Cataract surgery is a procedure to remove the lens of your eye and, in most cases, replace it with an artificial lens. Normally, the lens of your eye is clear. A cataract causes the lens to become cloudy, which eventually affects your vision.
Cataract surgery is performed by an eye doctor (ophthalmologist) on an outpatient basis, which means you don't have to stay in the hospital after the surgery. Cataract surgery can be done traditionally using ultrasound energy to remove the cloudy lens or it can be removed with laser-assisted technology.
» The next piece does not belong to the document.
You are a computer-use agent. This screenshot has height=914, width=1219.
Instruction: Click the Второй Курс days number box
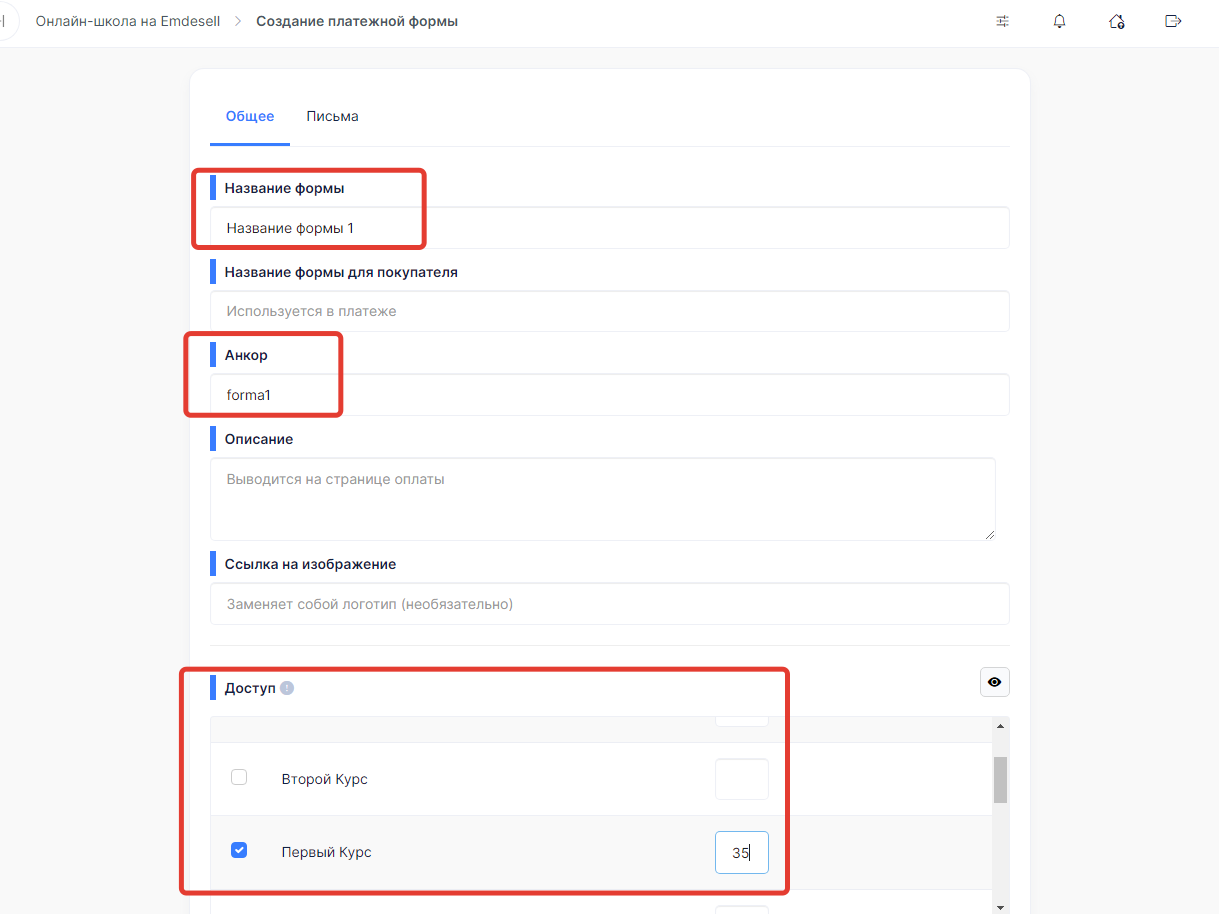coord(741,779)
Cataract surgery is very common and is generally a safe procedure.
Complications after cataract surgery are uncommon, and most can be treated successfully.
Cataract surgery risks include:
- Drooping eyelid
- Dislocation of artificial lens
- Retinal detachment
- Secondary cataract
- Loss of vision
Your risk of complications is greater if you have another eye disease or a serious medical condition. Occasionally, cataract surgery fails to improve vision because of underlying eye damage from other conditions, such as glaucoma or macular degeneration. If possible, it may be beneficial to evaluate and treat other eye problems before making the decision to have cataract surgery.
How you prepare
To prepare for your cataract surgery, you may be asked to:
- Undergo tests. A week or so before your surgery, your doctor performs a painless ultrasound test to measure the size and shape of your eye. This helps determine the right type of lens implant (intraocular lens, or IOL).
- Stop taking certain medications. Your doctor may advise you to temporarily stop taking any medication that could increase your risk of bleeding during the procedure. Let your doctor know if you take any medications for prostate problems, as some of these drugs can interfere with cataract surgery.
- Use eyedrops to reduce infection risk. Antibiotic eyedrops may be prescribed for use one or two days before the surgery.
- Fast before surgery. You may be instructed not to eat or drink anything 12 hours before the procedure.
- Prepare for your recovery. Normally you can go home on the same day as your surgery, but you won't be able to drive, so arrange for a ride home. Also arrange for help around home, if necessary, because your doctor may limit activities, such as bending and lifting, for about a week after your surgery.